The New Zealand men's national team and women's national team are both known as the "Black Sticks". The best result attained thus far by the men was a gold medal at the 1976 Summer Olympics in Montreal. The best placing by the women thus far has been a 4th placing at both the 1986 Women's Hockey World Cup and the 2012 Summer Olympics.  In the Commonwealth Games they have won a silver medal at the 2010 Commonwealth Games, bronze at the 2014 Commonwealth Games, and gold at the 2018 Commonwealth Games. , the men's team is ranked 8th and the women's team is ranked 4th in the world by the International Hockey Federation (FIH).

Ice hockey 
Ice hockey has been played in New Zealand since 1937, but is a fairly small sport and has currently around 1600 active players.

The national governing body is New Zealand Ice Hockey Federation which is made up of 3 Regional Associations. Since 2005 the NZIHF organizes the New Zealand Ice Hockey League that currently consists of five teams, two teams from Auckland, one from Dunedin, one from Queenstown and one from Christchurch.

New Zealand's men's national ice hockey team is called the Ice Blacks and the women's the Ice Ferns.

Indoor Bowls
New Zealand Indoor Bowls was introduced in 1908 and today is made up of 37 centres and 767 clubs covering all of New Zealand. Membership peaked in 1963 with 73,100 affiliated members, today it has an estimated 20,000 members currently affiliated. Many members are attracted to the sport due to the competitiveness and skill required to successfully compete with being named as an interprovincial representative being a goal of most players.

Kabaddi
New Zealand has a small but growing kabaddi following. The men's national team took part in the 2012 Kabaddi World Cup, and the women's team surprisingly reached the final on debut in the Women's 2013 World Cup, a feat which they repeated in 2014. The sport is run in New Zealand by the New Zealand Kabaddi Sports Federation.

Kickboxing 
Kickboxing is a growing sport in New Zealand. New Zealand have had multiple world champions including Ray Sefo, Mark Hunt, Israel Adesanya, Michelle Preston and many more.
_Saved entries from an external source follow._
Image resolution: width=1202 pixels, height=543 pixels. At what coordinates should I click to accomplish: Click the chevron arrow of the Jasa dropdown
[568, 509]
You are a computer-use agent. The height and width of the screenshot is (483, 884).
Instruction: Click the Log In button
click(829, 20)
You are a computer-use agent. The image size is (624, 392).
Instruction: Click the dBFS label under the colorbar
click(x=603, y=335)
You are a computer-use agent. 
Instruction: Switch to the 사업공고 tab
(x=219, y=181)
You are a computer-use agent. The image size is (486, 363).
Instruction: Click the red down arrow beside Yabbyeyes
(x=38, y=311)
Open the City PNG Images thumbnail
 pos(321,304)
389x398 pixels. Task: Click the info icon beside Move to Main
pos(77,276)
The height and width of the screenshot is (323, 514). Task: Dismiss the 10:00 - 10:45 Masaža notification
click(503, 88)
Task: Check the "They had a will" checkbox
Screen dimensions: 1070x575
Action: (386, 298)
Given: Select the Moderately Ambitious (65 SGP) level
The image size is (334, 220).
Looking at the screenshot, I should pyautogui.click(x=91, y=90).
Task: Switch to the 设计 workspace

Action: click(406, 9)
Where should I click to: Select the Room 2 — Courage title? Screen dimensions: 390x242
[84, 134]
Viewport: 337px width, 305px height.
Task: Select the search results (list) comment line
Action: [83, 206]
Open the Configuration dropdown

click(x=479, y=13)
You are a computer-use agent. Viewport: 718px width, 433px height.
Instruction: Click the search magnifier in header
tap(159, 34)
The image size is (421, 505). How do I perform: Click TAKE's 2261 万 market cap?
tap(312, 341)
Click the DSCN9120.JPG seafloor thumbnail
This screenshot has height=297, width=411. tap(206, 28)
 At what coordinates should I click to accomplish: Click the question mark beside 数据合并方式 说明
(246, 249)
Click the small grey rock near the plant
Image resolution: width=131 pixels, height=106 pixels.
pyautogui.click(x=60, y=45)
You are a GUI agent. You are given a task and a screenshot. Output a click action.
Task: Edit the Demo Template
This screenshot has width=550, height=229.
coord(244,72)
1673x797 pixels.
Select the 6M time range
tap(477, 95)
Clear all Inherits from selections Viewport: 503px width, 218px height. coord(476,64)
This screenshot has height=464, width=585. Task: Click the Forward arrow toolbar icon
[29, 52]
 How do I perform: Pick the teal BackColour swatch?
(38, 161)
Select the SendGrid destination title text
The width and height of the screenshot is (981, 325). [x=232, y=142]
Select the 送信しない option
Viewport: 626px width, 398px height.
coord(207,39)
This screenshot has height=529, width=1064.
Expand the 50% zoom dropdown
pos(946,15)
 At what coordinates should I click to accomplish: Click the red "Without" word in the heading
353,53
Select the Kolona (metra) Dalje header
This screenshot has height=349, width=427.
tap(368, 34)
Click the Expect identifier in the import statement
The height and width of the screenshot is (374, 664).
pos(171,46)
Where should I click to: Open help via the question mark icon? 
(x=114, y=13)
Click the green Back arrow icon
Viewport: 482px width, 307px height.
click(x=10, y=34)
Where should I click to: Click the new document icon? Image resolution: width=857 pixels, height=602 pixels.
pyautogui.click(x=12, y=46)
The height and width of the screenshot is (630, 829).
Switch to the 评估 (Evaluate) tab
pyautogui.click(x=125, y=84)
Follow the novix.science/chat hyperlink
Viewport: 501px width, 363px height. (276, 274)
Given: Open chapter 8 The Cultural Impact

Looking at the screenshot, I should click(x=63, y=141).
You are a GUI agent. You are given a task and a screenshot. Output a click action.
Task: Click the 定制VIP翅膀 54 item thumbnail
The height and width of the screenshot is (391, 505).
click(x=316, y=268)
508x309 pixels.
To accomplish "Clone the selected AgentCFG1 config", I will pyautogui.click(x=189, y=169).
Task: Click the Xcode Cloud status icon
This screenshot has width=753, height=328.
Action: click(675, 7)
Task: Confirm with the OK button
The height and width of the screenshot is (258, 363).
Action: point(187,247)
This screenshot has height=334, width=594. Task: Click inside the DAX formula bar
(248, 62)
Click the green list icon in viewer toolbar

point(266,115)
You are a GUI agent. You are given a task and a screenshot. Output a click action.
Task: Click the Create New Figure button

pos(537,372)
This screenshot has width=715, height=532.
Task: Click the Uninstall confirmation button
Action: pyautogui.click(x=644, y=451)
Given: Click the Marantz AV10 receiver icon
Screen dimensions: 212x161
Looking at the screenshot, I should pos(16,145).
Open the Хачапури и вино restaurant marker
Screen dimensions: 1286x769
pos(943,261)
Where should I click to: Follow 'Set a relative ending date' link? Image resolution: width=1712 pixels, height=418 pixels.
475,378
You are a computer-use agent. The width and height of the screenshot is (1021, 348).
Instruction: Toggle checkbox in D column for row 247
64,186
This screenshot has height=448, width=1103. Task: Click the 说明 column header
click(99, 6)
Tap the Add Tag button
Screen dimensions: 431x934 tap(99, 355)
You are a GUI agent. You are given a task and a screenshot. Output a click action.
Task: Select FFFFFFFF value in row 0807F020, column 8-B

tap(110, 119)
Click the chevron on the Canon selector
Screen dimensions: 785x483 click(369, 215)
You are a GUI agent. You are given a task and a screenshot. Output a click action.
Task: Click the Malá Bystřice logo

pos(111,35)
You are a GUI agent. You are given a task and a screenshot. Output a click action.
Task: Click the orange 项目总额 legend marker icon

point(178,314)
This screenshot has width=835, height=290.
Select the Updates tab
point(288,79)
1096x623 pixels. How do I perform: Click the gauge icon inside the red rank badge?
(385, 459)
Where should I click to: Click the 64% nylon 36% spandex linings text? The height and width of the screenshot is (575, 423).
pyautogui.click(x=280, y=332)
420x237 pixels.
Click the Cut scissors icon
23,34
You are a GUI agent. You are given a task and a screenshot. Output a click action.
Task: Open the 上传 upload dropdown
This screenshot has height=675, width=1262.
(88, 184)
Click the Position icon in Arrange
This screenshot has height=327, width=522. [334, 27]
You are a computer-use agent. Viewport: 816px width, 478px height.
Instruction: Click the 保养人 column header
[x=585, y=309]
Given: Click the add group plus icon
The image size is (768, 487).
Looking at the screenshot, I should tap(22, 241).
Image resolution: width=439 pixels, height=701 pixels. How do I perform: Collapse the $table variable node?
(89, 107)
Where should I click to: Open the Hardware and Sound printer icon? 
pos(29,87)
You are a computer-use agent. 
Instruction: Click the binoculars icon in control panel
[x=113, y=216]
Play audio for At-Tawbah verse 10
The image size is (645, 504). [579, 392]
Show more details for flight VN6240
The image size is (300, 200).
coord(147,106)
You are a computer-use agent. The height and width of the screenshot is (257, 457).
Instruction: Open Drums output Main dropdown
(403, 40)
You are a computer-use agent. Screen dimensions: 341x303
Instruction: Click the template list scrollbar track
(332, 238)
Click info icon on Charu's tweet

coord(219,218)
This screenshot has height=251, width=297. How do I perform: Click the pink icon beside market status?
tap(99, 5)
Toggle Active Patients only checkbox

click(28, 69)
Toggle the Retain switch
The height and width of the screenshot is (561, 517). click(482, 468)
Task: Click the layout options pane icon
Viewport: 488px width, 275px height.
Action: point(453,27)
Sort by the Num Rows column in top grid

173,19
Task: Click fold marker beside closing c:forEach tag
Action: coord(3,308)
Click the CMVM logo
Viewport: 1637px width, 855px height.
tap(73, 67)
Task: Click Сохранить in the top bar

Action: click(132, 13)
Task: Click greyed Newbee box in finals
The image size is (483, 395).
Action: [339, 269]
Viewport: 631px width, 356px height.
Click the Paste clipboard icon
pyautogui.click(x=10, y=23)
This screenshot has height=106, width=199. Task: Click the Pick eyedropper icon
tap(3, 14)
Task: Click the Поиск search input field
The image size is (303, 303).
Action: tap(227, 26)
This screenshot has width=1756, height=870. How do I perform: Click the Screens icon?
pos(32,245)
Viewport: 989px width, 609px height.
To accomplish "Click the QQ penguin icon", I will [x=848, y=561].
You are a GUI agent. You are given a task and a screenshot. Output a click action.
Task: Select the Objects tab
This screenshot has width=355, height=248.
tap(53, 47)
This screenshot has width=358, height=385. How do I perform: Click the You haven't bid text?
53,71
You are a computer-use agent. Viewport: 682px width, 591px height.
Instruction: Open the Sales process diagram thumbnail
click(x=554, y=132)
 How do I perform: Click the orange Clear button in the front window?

King in the Ring in a regular eight-man kickboxing tournament that happens between three and five times a year in New Zealand.

Kī-o-rahi 
Kī-o-rahi is a traditional Māori ball sport played in New Zealand with a small round ball called a ki. It is a fast-paced sport incorporating skills similar to Australian Rules, rugby union, netball and touch. In 2005 Ki-o-rahi was chosen to represent New Zealand by global fast-food chain McDonald's as part of its 'Passport to Play' programme to teach physical play activities in 31,000 American schools. The New Zealand Ki-o-rahi representative organisation, Ki-o-Rahi Akotanga Iho, formed with men's and women's national teams, completed a 14 match tour of Europe in September and October 2010.

Motorsport 

Despite New Zealand not having a major car industry since the 1990s, it is very successful at motorsport.  There are many levels of competitive motors sport series in New Zealand, which are most simply broken down into watersports (hydro-planing, jetski racing and thundercat racing), automobile racing (Club and national level circuit racing and rallying, with some international events, as well as speedway) and finally motorcycle racing (street, circuit and dirt/motocross).

To date, New Zealand has seen one Formula One World Champion, Denny Hulme, in 1967. Five other New Zealanders have raced at Grand Prix level: Bruce McLaren (four wins), Chris Amon, Howden Ganley, Mike Thackwell and Brendon Hartley. Bruce McLaren founded the McLaren racing team, which was named after him.

In addition to their Formula One careers, Chris Amon and Bruce McLaren won the 1966 24 Hours of Le Mans sports-car race. Earl Bamber won the 2015 24 Hours of Le Mans, and won again in 2017 with fellow kiwi Brendon Hartley. Bruce McLaren and Denny Hulme won four Can-Am sports-car racing championships, from 1967 to 1970. Scott Dixon won the Indianapolis 500 in 2008, and the IndyCar Series championship in 2003, 2008, 2013, 2015, 2018 and 2020. Dixon has won 53 races to date in his IndyCar career, the second most after American driver A. J. Foyt.

New Zealand has many drivers currently competing on a high level on the world stage: Scott McLaughlin, Shane van Gisbergen and Fabian Coulthard are among several New Zealand drivers who have contested the Australian-based Supercars Championship, which holds a round in New Zealand each year, currently at the Pukekohe circuit. Greg Murphy has won the pinnacle race of the Supercar season, the Bathurst 1000, four times. Brendon Hartley won the FIA World Endurance Championship in 2015. Two New Zealanders currently compete in the American IndyCar Series: Scott McLaughlin for Team Penske, and Scott Dixon for Chip Ganassi Racing.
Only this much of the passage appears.